几个Python ocr识别库

工作生活中常常会遇到需要提取图片中文字信息的情况，以前都是手动自己把图片里的字敲出来，但随着这几年人工智能技术的愈发成熟，市面上有越来越多的ocr产品了，基本上能大部分正常图片的文字提取需求。当然有时候需要提取文字的图片数量较多或者有某个应用程序编写需求时，就需要借助代码来实现了，这里介绍几个比较适合新手小白的python ocr库，简单实用，可满足绝大多数常规的图片文字提取、验证码识别需求。

1、easyocr

github上一万多个star的开源ocr项目（github地址：
https://github.com/JaidedAI/EasyOCR），支持80多种语言的识别，识别精度超高。

python库安装命令如下：

pip install easyocr

待识别图片如下：

几个Python ocr识别库

代码实现：

import easyocr

#设置识别中英文两种语言
#首次使用需要修改easyocr/scripts/utils.py ，将ANTIALIAS替换为LANCZOS
reader = easyocr.Reader(['ch_sim','en'], gpu = False) # need to run only once to load model into memory

result = reader.readtext(r"d:Desktop	est.png", detail = 0)

print(result)

初次运行需要在线下载检测模型和识别模型，提议在网速好点的环境运行：

Using CPU. Note: This module is much faster with a GPU.

Downloading detection model, please wait. This may take several minutes depending upon your network connection.

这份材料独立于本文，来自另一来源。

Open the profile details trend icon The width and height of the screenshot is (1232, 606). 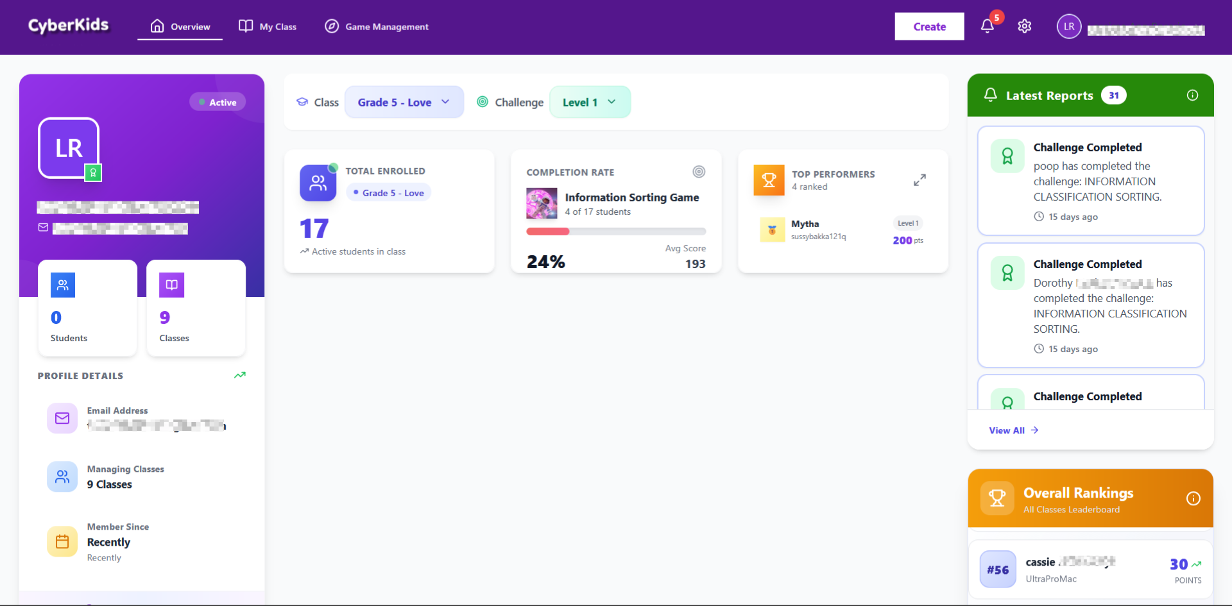point(240,375)
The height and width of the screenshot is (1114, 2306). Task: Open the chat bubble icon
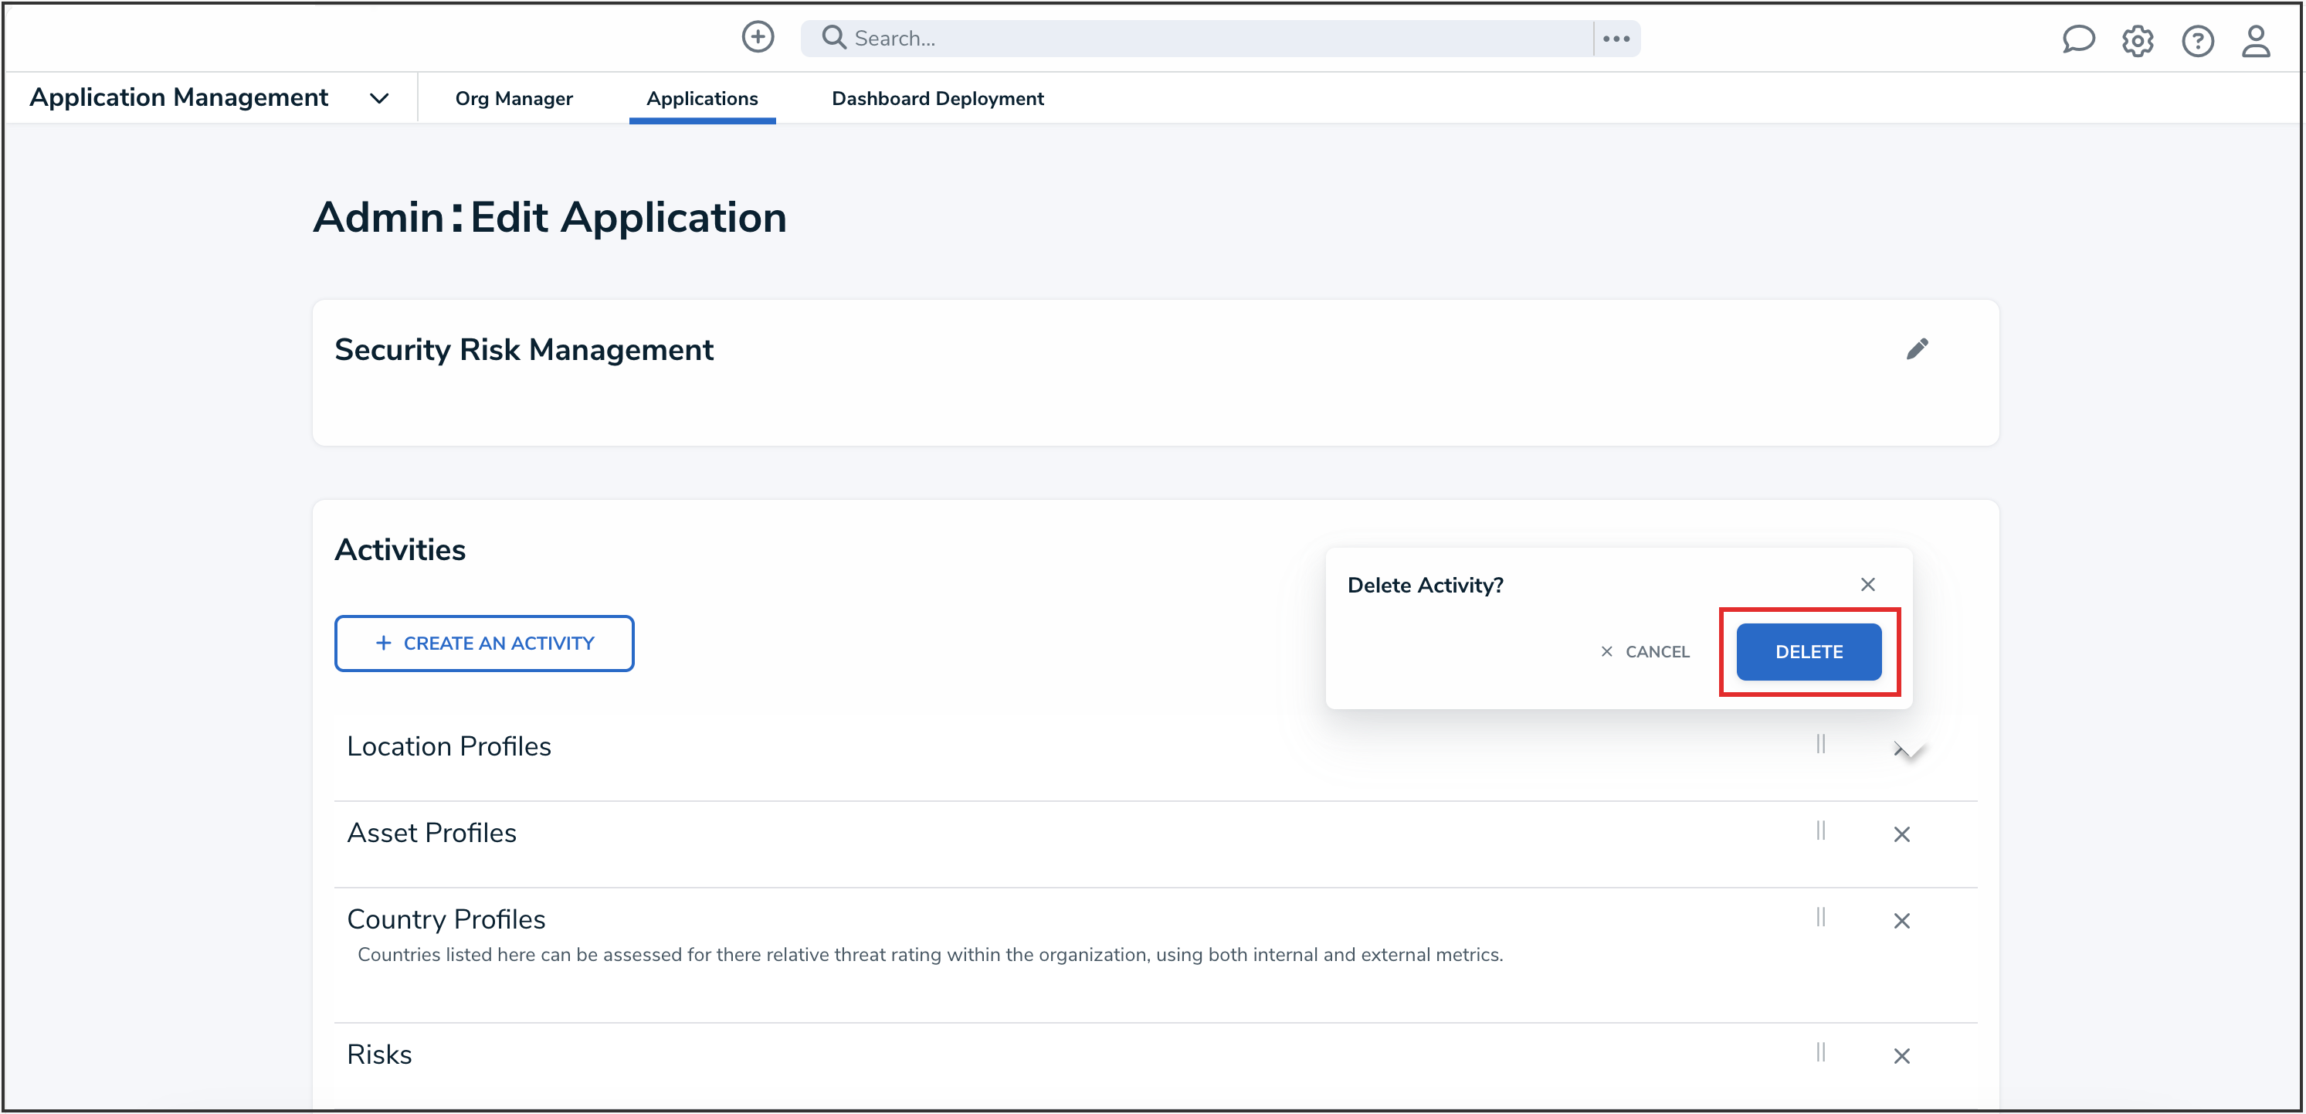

Downloading recognition model, please wait. This may take several minutes depending upon your network connection.

识别结果输出如下，没有遗漏任何一个文字:

['协助文档', '快捷键', '目录', '标题', '文本样式', '列表', '链接', '代码片', '表格', '注脚', '注释', '自定义列表', 'LaTex 数学公式', '插入甘犄图', '插入UML图', '插入Mernaid流程图', '插入 Flowchart流程图', '插入类图']

2、muggle_ocr

muggle_ocr是一款轻量级的ocr识别库，从名字也可以看出来，专为麻瓜设计！使用也超级简单，但其强项主要是用于识别各类验证码，一般文字提取效果就稍差了。

python库安装命令如下：

pip install muggle_ocr

待识别验证码如下：

几个Python ocr识别库

代码实现：

import muggle_ocr

# 初始化sdk；model_type 包含了 ModelType.OCR/ModelType.Captcha 两种模式,分别对应常规图片与验证码
sdk = muggle_ocr.SDK(model_type=muggle_ocr.ModelType.Captcha)

with open(r"d:Desktop四位验证码.png", "rb") as f:
    img = f.read()

text = sdk.predict(image_bytes=img)
print(text)

识别结果输出如下：

MuggleOCR Session [captcha] Loaded.
3n3d

3、dddd_ocr

dddd_ocr也是一个用于识别验证码的开源库，又名带带弟弟ocr，爬虫界大佬sml2h3开发，识别效果也是超级不错，对一些常规的数字、字母验证码识别有奇效。

python库安装命令如下：

pip install dddd_ocr

待识别验证码如下：

几个Python ocr识别库

代码实现：

import ddddocr

ocr = ddddocr.DdddOcr()

with open("d:Desktop四位验证码2.png", 'rb') as f:

    img_bytes = f.read()

res = ocr.classification(img_bytes)

print(res)

识别结果输出如下，可以看出即使有一些线条干扰，还是准确的识别出了四个字母：

jepv

4、PaddleOCR

PaddleOCR是百度开源的一款基于深度学习的ocr识别库，对中文的识别精度相当不错，可以应付绝大多数的文字提取需求。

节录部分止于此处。